═══ Data to process ═══

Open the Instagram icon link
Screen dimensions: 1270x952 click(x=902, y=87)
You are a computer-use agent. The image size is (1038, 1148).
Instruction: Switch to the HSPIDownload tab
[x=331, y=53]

═══
═══ Data to process ═══

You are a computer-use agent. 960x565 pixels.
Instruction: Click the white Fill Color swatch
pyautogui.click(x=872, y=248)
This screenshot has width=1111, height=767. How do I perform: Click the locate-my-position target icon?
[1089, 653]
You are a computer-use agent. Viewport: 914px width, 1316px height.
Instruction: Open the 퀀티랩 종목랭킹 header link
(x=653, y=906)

═══
═══ Data to process ═══

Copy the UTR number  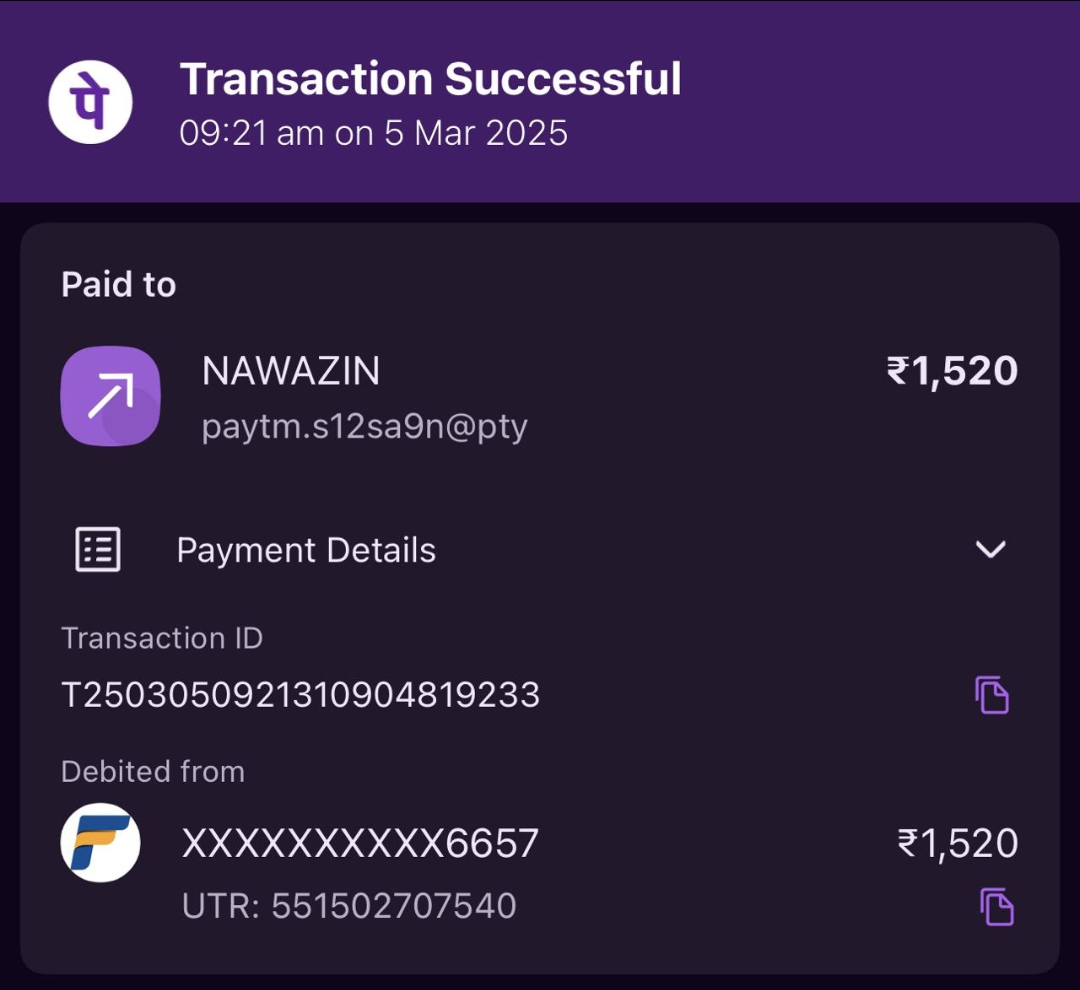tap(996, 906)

═══

▸ **What you should do**: Copy out word for word the records between the line holding "Open the Instagram icon link" and the line holding "[x=331, y=53]", inclusive.

▸ **Finished answer**:
Open the Instagram icon link
Screen dimensions: 1270x952 click(x=902, y=87)
You are a computer-use agent. The image size is (1038, 1148).
Instruction: Switch to the HSPIDownload tab
[x=331, y=53]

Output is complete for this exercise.